The bergamot was too sharp, the sandalwood too loud - the entire fragrance had shifted, like a chord gone off-key.

It was supposed to be 2.5% - bright, calm, balanced.

But last night, tired and overconfident, Chloe had pushed it to 5.0.

Twice the dose.

Twice the volatility.

Half the control.

At 2.5%, bergamot quieted the nervous system - anxiolytic, steadying.

At 5.0%, it crossed the threshold: the parasympathetic flip, moving from calm into agitation.

You couldn't smell it until the emotion in the room changed.

And this morning, the room was different. The air buzzed, faintly, like a wire pulled too tight.

A restless energy that wasn't hers. A scent she couldn't yet map back to feeling.

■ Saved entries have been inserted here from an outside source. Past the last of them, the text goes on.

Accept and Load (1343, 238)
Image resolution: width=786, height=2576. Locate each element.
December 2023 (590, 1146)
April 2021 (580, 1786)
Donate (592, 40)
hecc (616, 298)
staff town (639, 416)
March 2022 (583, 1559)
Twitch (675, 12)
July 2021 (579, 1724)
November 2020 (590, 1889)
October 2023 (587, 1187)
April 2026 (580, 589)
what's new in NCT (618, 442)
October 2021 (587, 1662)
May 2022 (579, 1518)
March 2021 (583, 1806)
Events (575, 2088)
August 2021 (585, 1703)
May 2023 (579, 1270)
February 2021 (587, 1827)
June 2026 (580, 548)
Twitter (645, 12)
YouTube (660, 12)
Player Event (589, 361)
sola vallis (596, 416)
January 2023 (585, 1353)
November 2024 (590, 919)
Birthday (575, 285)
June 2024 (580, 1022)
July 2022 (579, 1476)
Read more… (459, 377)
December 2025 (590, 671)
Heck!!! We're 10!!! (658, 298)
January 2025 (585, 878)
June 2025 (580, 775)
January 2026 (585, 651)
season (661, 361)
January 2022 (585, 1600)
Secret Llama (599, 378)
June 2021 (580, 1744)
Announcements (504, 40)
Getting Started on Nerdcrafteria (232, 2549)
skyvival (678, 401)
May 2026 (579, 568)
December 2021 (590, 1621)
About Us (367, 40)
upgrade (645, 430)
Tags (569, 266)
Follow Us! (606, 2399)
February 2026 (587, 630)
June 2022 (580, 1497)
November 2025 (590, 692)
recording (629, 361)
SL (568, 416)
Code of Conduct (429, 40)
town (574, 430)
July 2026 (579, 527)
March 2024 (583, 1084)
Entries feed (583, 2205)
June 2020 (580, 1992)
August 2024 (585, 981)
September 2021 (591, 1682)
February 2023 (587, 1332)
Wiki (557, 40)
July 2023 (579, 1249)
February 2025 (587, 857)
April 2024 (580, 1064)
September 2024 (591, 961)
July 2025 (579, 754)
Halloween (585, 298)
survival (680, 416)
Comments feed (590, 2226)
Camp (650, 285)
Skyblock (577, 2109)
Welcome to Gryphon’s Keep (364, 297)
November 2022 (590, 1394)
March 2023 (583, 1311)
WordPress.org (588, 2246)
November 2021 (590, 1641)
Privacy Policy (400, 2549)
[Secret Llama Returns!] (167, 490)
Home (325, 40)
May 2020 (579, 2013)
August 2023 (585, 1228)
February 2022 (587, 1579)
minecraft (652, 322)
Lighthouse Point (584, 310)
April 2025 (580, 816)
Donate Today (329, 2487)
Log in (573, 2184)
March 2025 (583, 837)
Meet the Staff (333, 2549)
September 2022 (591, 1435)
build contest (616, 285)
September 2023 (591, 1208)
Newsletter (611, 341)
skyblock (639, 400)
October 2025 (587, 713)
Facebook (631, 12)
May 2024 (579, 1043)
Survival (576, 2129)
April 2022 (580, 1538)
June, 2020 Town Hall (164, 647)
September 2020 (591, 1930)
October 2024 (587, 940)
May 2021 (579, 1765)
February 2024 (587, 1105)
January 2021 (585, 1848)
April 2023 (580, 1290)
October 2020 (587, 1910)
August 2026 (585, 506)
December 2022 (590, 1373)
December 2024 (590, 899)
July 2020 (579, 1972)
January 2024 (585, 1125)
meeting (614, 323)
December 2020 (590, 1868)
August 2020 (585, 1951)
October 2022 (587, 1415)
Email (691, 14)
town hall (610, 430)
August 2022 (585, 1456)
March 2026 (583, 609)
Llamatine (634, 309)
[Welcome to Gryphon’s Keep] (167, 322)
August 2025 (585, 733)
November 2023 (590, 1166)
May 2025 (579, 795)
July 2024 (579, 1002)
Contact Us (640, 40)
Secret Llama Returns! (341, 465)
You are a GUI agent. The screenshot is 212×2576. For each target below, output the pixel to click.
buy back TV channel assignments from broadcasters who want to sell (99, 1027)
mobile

She closed her eyes and exhaled slowly, registering the error - not in shame, but in curiosity.

Emotions are always accurate, she thought. Fragrances are the ones that lie.

She kissed Phoebe again - slower this time, breathing her in, recalibrating herself by touch.

Then, quietly, she reached for her notebook on the nightstand and wrote:

"Never trust a molecule above 2.5% if the heart note hasn't settled yet."

She underlined it twice. Just like her father used to.

Chloe remembered the way her father used to stand between them - not choosing, not reconciling, just measuring the world the only way he knew how.

"Chloe, you are the sweet note in this equation - the balance, the heart. Rishi... well, he's complicated. He quantifies."

She used to laugh when he said that. Now it only echoed. Especially the name. Rishi. She had just checked his Instagram. No posts for a year.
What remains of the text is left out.